A flood of reports indicate that legal U.S. residents are being detained at airports, prevented from boarding flights to the U.S., and even sent back to their countries of origin after landing in the U.S., despite their legal right to enter the country. That appears to include both permanent residents who have been issued green cards, and those admitted to the U.S. legally as students or temporary foreign workers.

In response to the order, Google has ordered its affected international workers travelling abroad to return to the U.S., though it’s now unclear whether they will be allowed to.

The executive order does grant the State Department and the Department of Homeland Security discretion to admit travelers from affected countries on a case-by-case basis. One stated criteria for that admission is membership in “a religious minority in his [sic] country of nationality facing religious persecution.” That suggests that in addition to becoming part of a political litmus test, affected travelers’ social media profiles could be mined for religious data.

For more on Trump and the Muslim ban, watch our video.

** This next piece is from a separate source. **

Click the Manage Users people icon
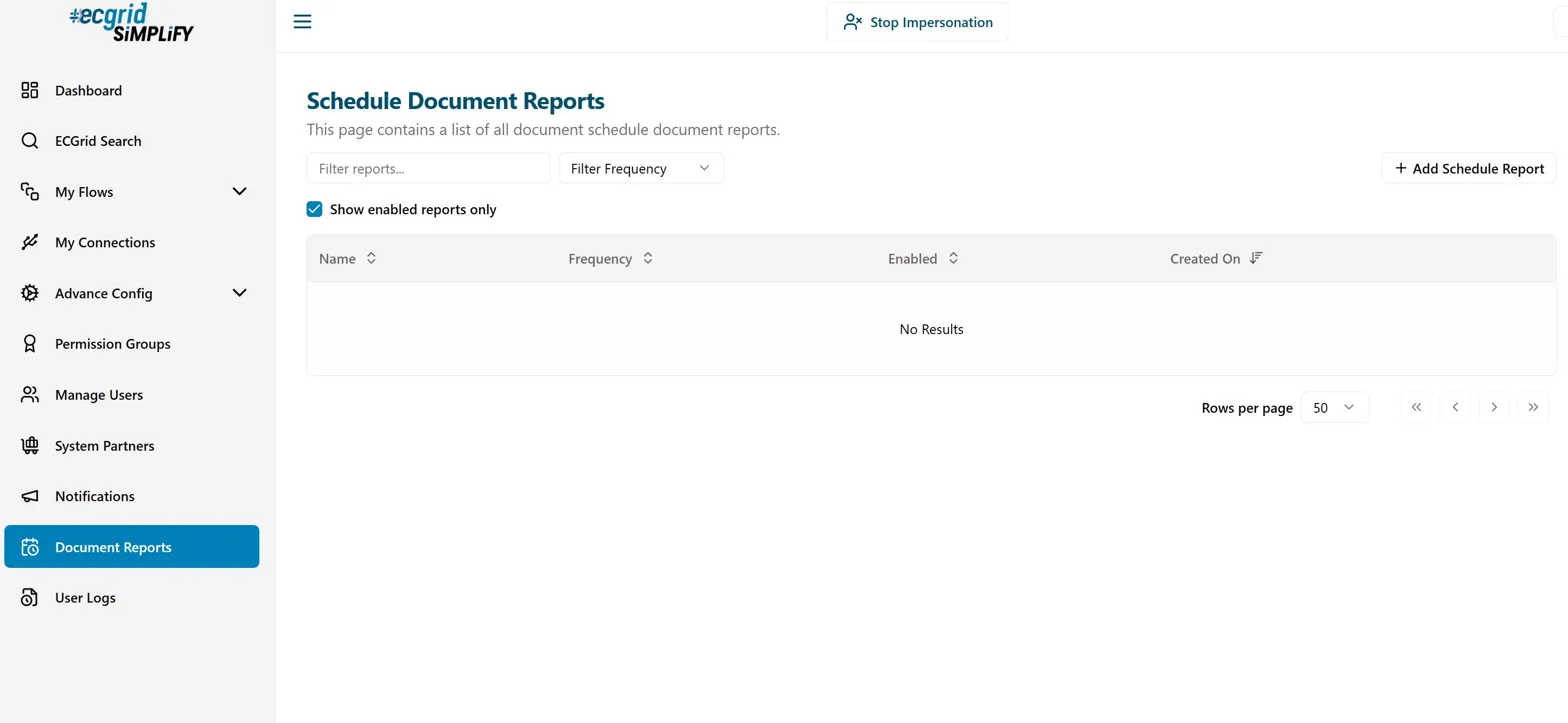1568x723 pixels. click(x=30, y=394)
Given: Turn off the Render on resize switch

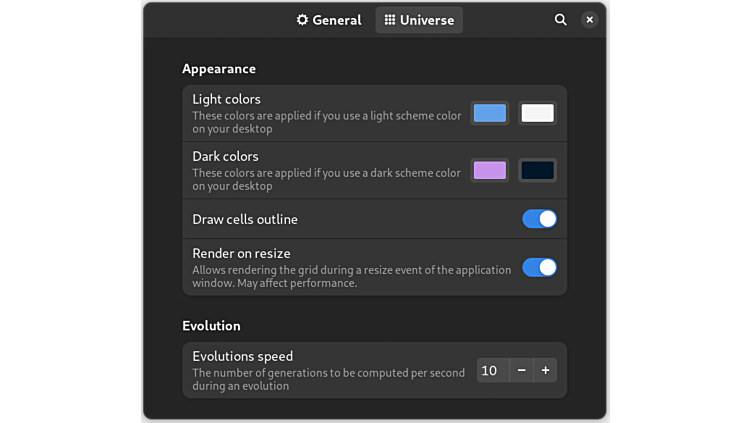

Though the current executive order is limited to 120 days, it also calls for the creation of new screening standards for immigrants—the “extreme vetting” cited by Trump during the presidential campaign. In part, that would include “a mechanism to assess whether or not the applicant has the intent to commit criminal or terrorist acts after entering the United States.”

That open-ended and subjective standard presents the possibility that, with or without tech companies’ active involvement, authorities may use social media data as part of sweeping restrictions on Muslim immigration.